Dataset entries:
##########
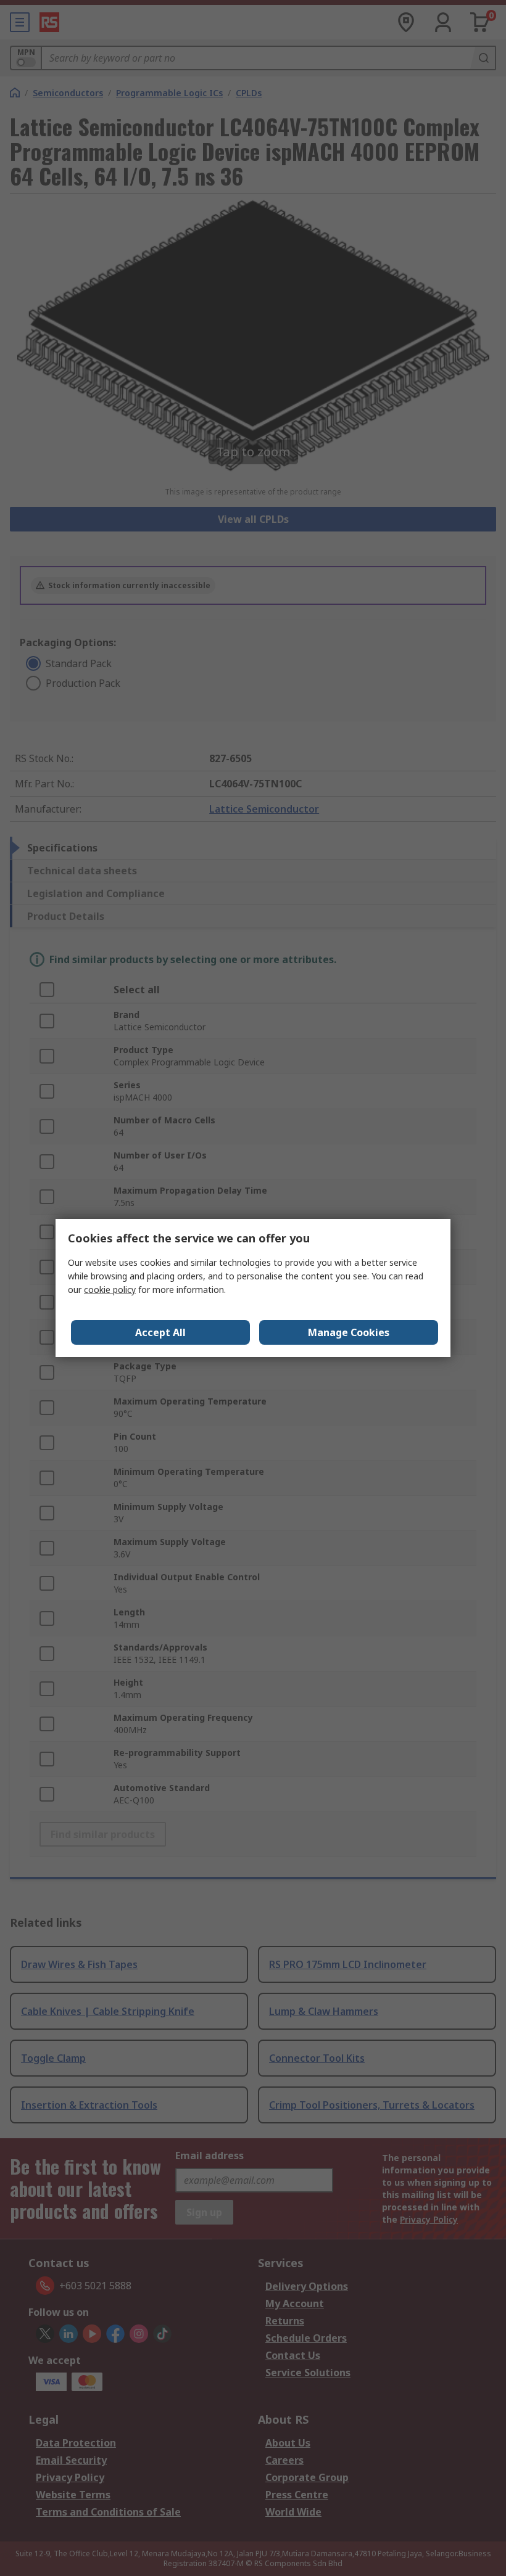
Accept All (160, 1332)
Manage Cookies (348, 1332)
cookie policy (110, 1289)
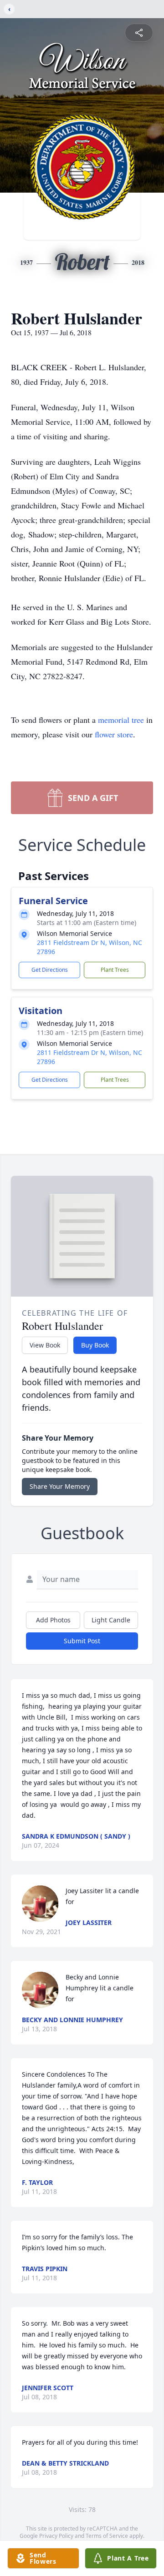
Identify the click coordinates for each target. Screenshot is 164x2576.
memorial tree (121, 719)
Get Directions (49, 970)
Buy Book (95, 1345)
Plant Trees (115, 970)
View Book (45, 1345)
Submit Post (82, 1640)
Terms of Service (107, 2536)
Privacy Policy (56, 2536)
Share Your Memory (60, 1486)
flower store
##########
### EXERCISE REQUIREMENTS
Give the data again word for word, without images.

### SOLUTION TO THIS PROBLEM
Accept All (160, 1332)
Manage Cookies (348, 1332)
cookie policy (110, 1289)
Identify the click coordinates for each target. Screenshot is 164x2576.
memorial tree (121, 719)
Get Directions (49, 970)
Buy Book (95, 1345)
Plant Trees (115, 970)
View Book (45, 1345)
Submit Post (82, 1640)
Terms of Service (107, 2536)
Privacy Policy (56, 2536)
Share Your Memory (60, 1486)
flower store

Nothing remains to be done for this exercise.